Ärger im Job: Diese Rechtstipps sollten Angestellte kennen

ANWALT.DE

Die Wirtschaft befindet sich in einem Aufschwung. Die Bundesregierung erwartet nach einer aktuellen Prognose für das laufende Jahr ein Wachstum des Bruttoinlandsprodukts um 1,8%. Die Arbeitslosenquote ist im September 2016 gegenüber dem Vorjahresmonat leicht gesunken. Zeit, sich mit den Arbeitnehmerrechten zu beschäftigen. Sandra Voigt, Assessorin und Redakteurin der juristischen Redaktion von anwalt.de fasst die wichtigsten Rechte von Arbeitnehmern zusammen.

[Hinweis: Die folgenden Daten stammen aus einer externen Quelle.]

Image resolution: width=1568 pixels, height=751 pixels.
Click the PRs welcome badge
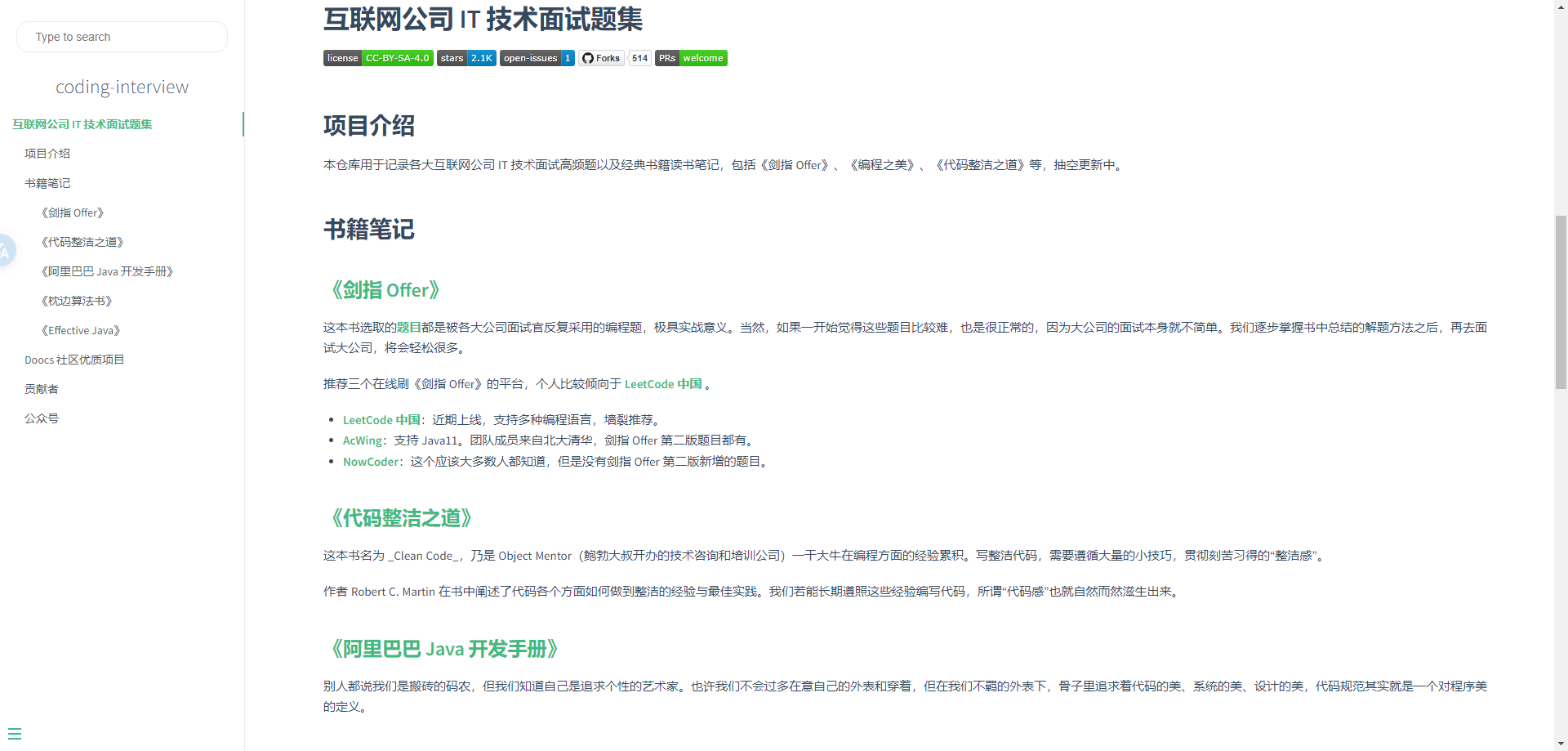coord(690,58)
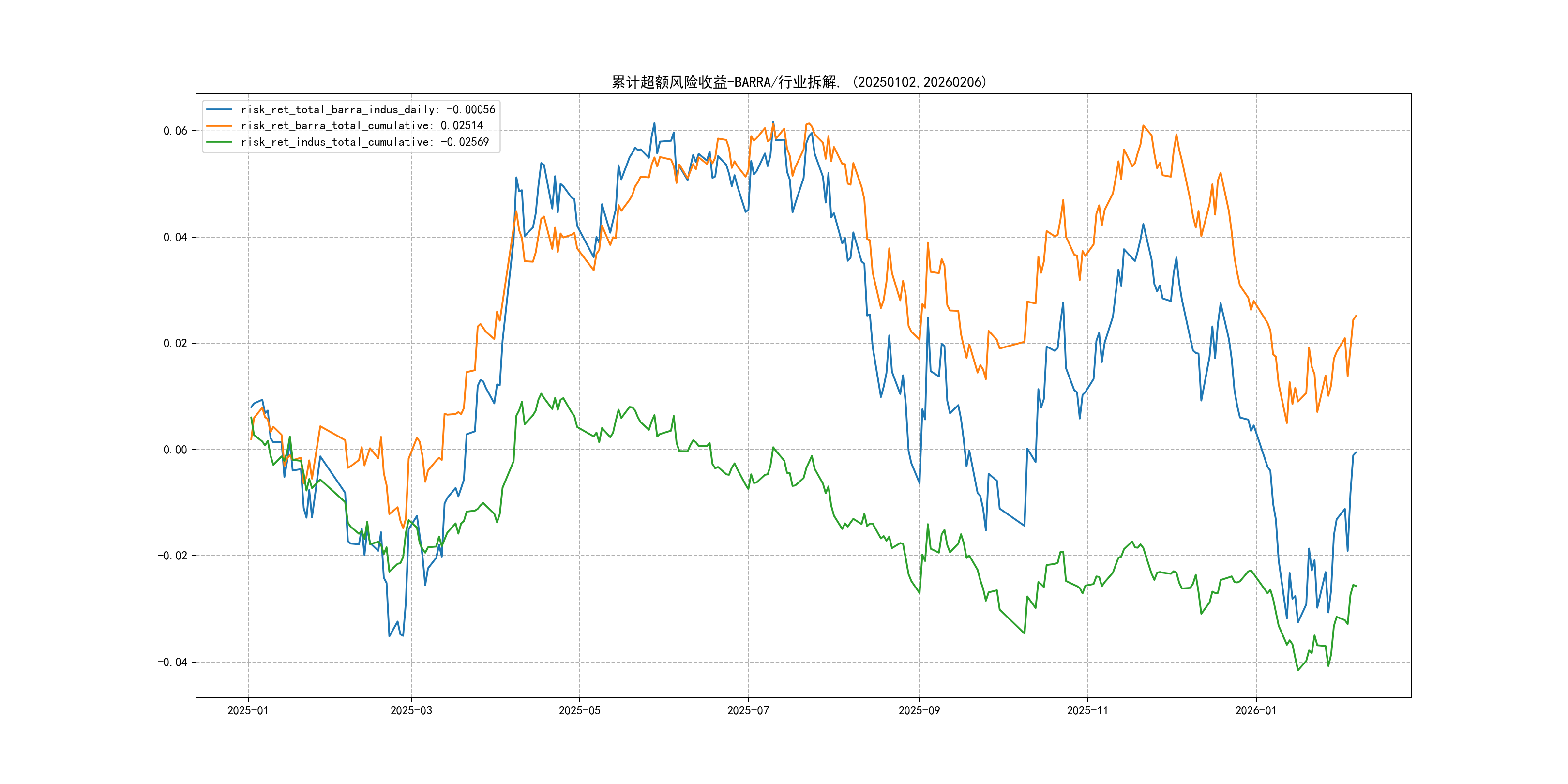Select risk_ret_indus_total_cumulative legend label
This screenshot has height=784, width=1568.
(364, 142)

Umkleidezeit: Gehört diese Zeit zur vereinbarten Arbeitszeit?
Weist der Arbeitgeber seine Angestellten an, ihre Arbeitskleidung im Betrieb anzulegen, ist die dafür benötigte Zeit zweifellos Arbeitszeit und muss vergütet werden. Ohne eine entsprechende Weisung muss anhand verschiedener Kriterien festgestellt werden, ob die Umkleidezeit zu entlohnen ist oder nicht. Dient etwa das Tragen der Arbeitskleidung allein oder primär den Interessen des Arbeitgebers, etwa um gesetzliche Hygienevorschriften einzuhalten, beginnt die Arbeitszeit mit dem Umziehen im betriebseigenen Umkleideraum und muss vergütet werden. Anders sieht es jedoch aus, wenn mit dem Umkleiden nicht nur die Arbeitgeberinteressen, sondern gleichzeitig die eigenen Mitarbeiterinteressen erfüllt werden. Das ist etwa der Fall, wenn die Arbeitskleidung unauffällig ist, auch privat getragen werden könnte und bereits zu Hause angezogen werden darf. Dann nämlich muss der Beschäftigte nicht seine eigene Kleidung „abnutzen“, sondern nur die des Arbeitgebers, der oftmals auch noch die Reinigung übernimmt. Der Beschäftigte kann dann nicht verlangen, dass die Umkleidezeit vergütet wird.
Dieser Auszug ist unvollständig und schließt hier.